Les ‘pneus brûlés’ ont fait ‘réfléchir’, semble-t-il, les décideurs. Des subsides, bien que minimes, ont été revus sur certains produits. Des hausses annoncées, qui devaient prendre effet incessamment, ne montrent plus le bout de leur nez, du moins pour l’instant. Et pour calmer davantage les tensions sociales, faute de pouvoir enfiler tout le costume, le ministre des Finances sortira-t-il ses savates Dodo de Père-Noël ?

La traditionnelle formule «bidzé labous dou» ne fera pas passer l’amère pilule de la hausse des prix. Le Budget national viendra-t-il avec une salve de mesures correctives ? Cette possibilité est évoquée par des acteurs de l’économie et de la société civile. Comment les autorités jongleront-elles avec le coût de la vie et les dettes pour faire baisser les prix ? Les a-t-on maintenus pour que le Budget vole à la rescousse des Mauriciens ?

++++++++

Reprenez le texte consacré à la hausse des prix et au Budget national à la suite de sa dernière phrase. Les données qui suivent ne sont pas nécessaires à ce travail.

(Données enregistrées)
++++++++

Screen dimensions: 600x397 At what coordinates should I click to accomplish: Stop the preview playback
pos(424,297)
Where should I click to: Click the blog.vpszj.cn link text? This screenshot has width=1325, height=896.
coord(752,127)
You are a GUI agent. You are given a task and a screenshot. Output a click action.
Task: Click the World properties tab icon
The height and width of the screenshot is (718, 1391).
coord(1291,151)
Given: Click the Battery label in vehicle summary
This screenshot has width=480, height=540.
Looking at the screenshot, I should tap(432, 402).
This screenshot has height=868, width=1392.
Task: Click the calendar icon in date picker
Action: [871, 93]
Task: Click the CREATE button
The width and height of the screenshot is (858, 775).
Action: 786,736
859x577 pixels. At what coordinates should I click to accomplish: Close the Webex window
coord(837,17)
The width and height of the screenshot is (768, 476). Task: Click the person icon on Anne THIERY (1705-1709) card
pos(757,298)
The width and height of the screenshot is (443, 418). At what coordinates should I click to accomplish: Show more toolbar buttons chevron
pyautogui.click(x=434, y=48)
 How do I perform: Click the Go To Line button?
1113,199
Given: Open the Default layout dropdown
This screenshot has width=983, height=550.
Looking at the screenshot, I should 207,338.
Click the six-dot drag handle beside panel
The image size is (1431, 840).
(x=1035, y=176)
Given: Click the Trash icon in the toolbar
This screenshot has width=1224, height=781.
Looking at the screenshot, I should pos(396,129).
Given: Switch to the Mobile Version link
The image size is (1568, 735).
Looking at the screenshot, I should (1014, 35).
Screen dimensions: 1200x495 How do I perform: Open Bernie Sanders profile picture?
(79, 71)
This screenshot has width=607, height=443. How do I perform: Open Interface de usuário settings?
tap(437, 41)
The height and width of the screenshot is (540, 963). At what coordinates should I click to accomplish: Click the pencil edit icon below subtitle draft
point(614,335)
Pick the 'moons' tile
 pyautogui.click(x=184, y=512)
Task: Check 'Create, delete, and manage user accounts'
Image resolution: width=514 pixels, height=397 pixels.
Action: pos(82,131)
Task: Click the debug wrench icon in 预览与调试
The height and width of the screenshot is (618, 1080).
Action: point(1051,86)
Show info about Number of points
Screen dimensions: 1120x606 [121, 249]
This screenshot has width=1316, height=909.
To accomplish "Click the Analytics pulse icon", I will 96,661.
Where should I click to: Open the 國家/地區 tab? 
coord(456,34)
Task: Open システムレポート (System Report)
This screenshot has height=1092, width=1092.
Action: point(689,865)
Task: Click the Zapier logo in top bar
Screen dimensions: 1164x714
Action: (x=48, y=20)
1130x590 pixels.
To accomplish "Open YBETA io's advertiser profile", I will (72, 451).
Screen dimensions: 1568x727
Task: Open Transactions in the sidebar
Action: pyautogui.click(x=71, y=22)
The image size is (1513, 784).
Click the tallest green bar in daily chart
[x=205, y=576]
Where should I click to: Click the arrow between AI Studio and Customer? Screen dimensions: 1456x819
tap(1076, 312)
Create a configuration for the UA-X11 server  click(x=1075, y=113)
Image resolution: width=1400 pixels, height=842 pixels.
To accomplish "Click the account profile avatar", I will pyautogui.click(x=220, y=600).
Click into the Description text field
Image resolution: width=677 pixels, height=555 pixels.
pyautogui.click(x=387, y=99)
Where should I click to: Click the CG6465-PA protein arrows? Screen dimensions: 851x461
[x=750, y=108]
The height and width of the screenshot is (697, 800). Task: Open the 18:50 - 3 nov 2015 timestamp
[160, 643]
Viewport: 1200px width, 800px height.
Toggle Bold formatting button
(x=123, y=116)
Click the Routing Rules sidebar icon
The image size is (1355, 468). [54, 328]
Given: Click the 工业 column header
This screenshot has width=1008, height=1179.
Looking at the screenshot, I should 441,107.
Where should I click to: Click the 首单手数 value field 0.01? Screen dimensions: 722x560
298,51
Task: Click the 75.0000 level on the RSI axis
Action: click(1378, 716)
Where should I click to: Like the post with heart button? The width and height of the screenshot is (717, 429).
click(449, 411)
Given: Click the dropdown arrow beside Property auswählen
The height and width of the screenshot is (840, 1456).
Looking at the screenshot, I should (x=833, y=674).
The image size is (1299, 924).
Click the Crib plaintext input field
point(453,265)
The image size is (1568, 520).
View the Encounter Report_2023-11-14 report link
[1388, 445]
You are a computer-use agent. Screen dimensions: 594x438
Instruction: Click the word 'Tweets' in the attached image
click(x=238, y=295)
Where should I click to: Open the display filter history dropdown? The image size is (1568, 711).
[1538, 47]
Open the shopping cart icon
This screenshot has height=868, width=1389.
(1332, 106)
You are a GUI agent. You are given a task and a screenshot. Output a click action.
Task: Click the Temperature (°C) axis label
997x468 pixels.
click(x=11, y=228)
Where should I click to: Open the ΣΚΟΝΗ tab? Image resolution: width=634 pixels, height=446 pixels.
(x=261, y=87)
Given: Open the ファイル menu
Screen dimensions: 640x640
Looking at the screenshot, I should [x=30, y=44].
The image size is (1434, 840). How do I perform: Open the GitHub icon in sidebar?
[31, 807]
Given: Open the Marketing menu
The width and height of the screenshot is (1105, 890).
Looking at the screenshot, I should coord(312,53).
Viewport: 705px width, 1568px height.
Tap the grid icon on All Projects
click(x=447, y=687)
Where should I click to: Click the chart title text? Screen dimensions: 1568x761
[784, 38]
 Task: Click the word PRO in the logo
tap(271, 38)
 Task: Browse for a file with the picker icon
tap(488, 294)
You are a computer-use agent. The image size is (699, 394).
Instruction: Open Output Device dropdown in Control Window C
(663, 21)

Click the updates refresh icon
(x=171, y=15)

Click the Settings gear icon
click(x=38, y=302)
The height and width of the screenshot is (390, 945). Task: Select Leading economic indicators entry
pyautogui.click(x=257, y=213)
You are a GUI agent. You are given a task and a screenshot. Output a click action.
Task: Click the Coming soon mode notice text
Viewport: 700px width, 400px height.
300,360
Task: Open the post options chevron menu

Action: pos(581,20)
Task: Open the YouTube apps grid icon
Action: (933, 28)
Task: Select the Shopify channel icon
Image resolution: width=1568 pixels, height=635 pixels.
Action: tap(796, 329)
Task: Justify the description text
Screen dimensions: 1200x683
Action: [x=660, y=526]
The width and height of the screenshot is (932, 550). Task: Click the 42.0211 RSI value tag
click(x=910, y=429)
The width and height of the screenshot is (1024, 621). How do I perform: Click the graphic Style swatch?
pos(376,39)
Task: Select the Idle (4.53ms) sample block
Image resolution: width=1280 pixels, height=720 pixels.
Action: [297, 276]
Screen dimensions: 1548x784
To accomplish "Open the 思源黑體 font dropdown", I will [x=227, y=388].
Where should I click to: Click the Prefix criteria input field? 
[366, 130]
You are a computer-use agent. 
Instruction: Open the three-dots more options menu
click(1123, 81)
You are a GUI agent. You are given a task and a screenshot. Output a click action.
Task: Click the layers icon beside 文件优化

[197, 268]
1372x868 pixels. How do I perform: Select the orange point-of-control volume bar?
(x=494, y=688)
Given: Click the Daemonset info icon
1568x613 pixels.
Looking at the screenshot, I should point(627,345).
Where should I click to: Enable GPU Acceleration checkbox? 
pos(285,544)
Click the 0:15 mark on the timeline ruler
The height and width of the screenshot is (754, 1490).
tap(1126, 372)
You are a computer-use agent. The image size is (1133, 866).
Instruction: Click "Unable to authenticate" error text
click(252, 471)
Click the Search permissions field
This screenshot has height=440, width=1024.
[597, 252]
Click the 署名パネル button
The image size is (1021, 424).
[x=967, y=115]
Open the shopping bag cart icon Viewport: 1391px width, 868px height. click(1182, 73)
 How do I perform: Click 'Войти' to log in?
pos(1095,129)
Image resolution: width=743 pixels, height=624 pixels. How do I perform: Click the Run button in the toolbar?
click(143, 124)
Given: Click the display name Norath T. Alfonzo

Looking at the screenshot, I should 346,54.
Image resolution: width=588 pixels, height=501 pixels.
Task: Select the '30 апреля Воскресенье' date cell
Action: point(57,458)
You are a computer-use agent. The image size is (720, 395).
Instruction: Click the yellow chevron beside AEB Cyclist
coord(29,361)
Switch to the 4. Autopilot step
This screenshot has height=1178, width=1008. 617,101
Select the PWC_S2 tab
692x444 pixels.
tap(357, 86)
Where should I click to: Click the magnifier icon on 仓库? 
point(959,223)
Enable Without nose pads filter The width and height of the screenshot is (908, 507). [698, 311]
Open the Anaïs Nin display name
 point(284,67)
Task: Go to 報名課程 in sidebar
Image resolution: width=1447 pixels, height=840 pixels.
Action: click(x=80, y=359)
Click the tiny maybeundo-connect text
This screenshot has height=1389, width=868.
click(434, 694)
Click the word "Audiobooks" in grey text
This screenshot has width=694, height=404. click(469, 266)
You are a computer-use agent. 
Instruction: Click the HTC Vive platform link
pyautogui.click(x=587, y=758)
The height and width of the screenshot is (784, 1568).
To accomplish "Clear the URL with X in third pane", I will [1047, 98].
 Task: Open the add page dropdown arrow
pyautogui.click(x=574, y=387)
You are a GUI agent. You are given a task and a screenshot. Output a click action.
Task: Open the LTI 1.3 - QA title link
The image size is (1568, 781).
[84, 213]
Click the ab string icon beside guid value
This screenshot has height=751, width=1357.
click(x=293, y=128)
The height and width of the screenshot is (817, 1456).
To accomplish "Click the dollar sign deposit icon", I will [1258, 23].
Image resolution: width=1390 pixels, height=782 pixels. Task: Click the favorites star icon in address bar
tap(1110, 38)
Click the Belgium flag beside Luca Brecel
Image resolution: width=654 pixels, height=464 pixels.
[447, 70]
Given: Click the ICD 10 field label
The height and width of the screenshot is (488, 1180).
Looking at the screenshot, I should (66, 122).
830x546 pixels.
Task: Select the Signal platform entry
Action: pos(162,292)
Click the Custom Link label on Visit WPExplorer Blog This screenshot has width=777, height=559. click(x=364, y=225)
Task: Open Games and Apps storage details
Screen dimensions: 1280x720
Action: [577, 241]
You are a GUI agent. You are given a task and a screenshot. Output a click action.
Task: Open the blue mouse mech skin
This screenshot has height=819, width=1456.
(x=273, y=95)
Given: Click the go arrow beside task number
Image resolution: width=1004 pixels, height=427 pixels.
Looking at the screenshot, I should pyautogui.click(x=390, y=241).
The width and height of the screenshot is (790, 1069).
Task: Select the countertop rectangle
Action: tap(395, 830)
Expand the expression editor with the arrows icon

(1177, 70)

++++++++

### Réponse
«Après les récents incidents, le ministre des Finances et son équipe n’ont pas droit à l’erreur. J’estime qu’il sera crucial que le Budget national contienne des mesures palliatives si nous voulons aplanir les tensions sociales et relancer l’économie», affirme d’emblée Sanjay Matadeen, économiste et Senior Lecturer à Middlesex University Mauritius. En juin, ce sera l’oral du Grand argentier. Comme les prix des denrées alimentaires, du gaz et des carburants ont flambé, suivis de manifestations des consommateurs la semaine dernière, des interrogations fusent sur la tournure que prendra l’exercice budgétaire. Puisque l’amertume s’est installée chez les Mauriciens, des mesures labous dou resteront en travers de la gorge des consommateurs.

La probabilité d’enchaîner avec une version kouyonn lizié est bien là. «Avec les dernières échauffourées, un message fort est passé. Le Budget devra s’articuler sur les manquements et favoriser les citoyens vulnérables», déclare Jayen Chellum, secrétaire général de l’Association des consommateurs de l’île Maurice (ACIM). D’ailleurs, le gouvernement doit pouvoir économiser et rediriger certains fonds de son budget d’investissement et de fonctionnement pour soulager la population en introduisant des mesures à court terme, indique Sanjay Matadeen. Cela implique des bons alimentaires ou une assistance financière pour ceux inscrits au registre social. «Il faut que toute personne puisse prétendre à une assistance au-delà du registre en fonction des circonstances. Il faut aussi renverser la dépréciation de la roupie pour réduire les coûts des importations.»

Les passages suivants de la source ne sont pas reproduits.